The Rise And Fall of Blockbuster
- Brandon Treacy
- Mar 17, 2023
- 4 min read
Throughout history, there have been companies that have completely changed the industry that they were competing in. However, one company dominated the industry they were in and left all competition in the dust. The company that I am referring to is Blockbuster.
The first Blockbuster store was opened in 1985 by a man called David Cook. David had previously provided computer software for gas and oil companies in Texas and had found some short-term success. However soon after making his company public the value of the business plummeted. Despite the struggles, David was facing with his business he still decided to remain vigilant and decided to spend some of the money he had made from his computer software company on a new company and this company was in the video rental business. David Cook opened the first-ever Blockbuster store in 1985 in Dallas, Texas. There were some immediate notable differences that made Blockbuster stand out firstly Blockbuster offered a selection of over 8000 VHS tapes which gave it a massive advantage against other video rental stores that could only offer a few selections at a time. David was smart with his approach and used his analytical experience to build his business from the ground up in a market where there were no major competitors as individuals or small families ran most video rental stores. David’s risk turned into a reward almost immediately with people immediately flocking to the store with David speaking to CNN in 2013 and stating “The first night we were so mobbed we had to lock the doors to prevent more people from coming in”

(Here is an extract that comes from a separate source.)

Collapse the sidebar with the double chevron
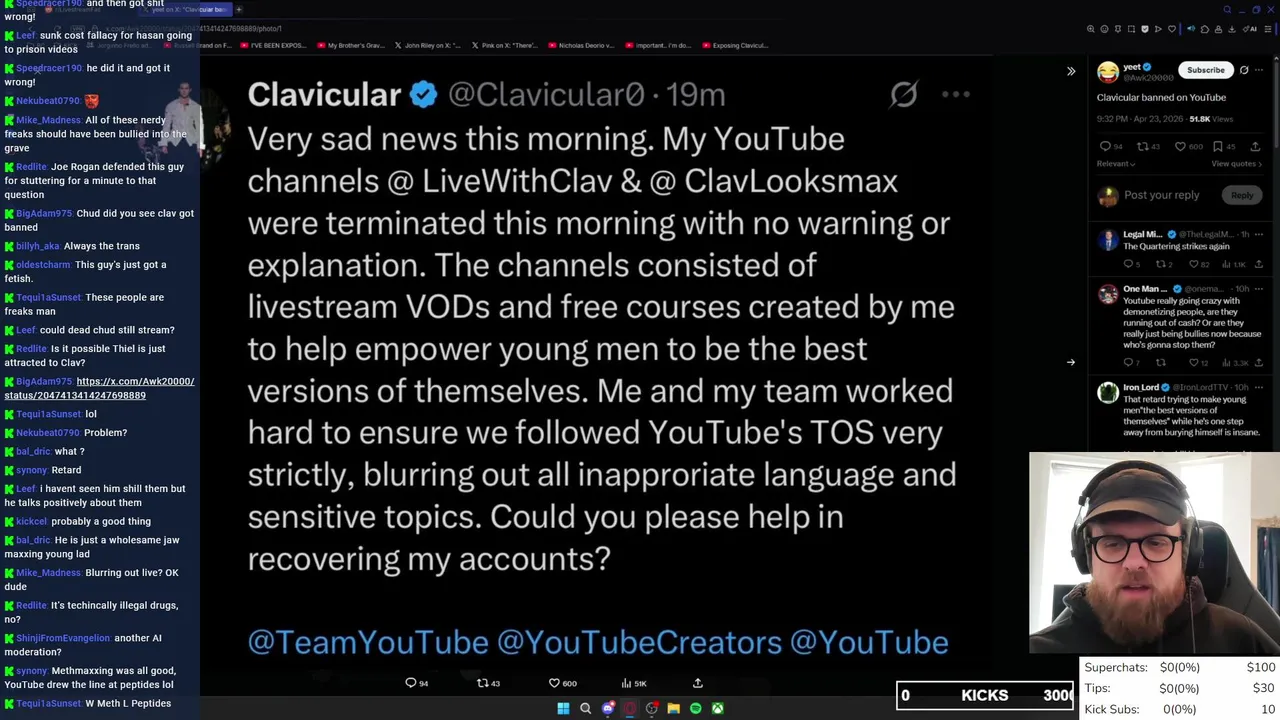1280x720 pixels. [1071, 71]
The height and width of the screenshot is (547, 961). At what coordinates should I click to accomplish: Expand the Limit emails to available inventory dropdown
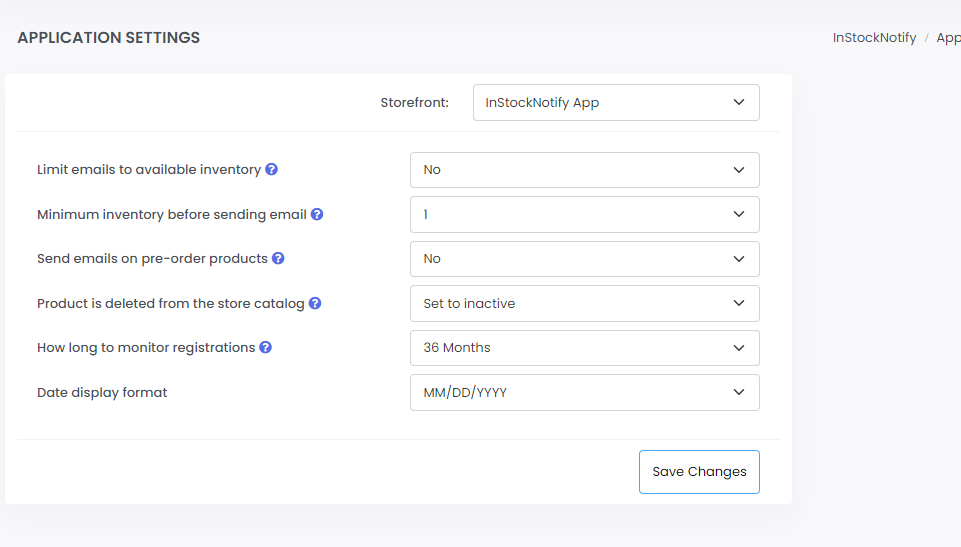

Though David started the company he is not the man that people know as the man who helped the company grow to the juggernaut of a company it once was. That man is called H. Wayne Huizenga. Before Huizenga had even invested a single dime into Blockbuster in 1987 he was already a millionaire thanks to his waste management company. Huizenga was persuaded by two friends to invest a serious amount of money into Blockbuster and that’s exactly what he did. In 1987 H. Wayne Huizenga, John Melk and Scott Beck invested 18.5 Million in exchange for 60 per cent of the company and later that year the original creator David Cook would sell his stake in the company for around $12 Million after a falling out with Huizenga about the direction of the company. After Cook sold his share. Huizenga and his partners shot Blockbuster to astronomical heights.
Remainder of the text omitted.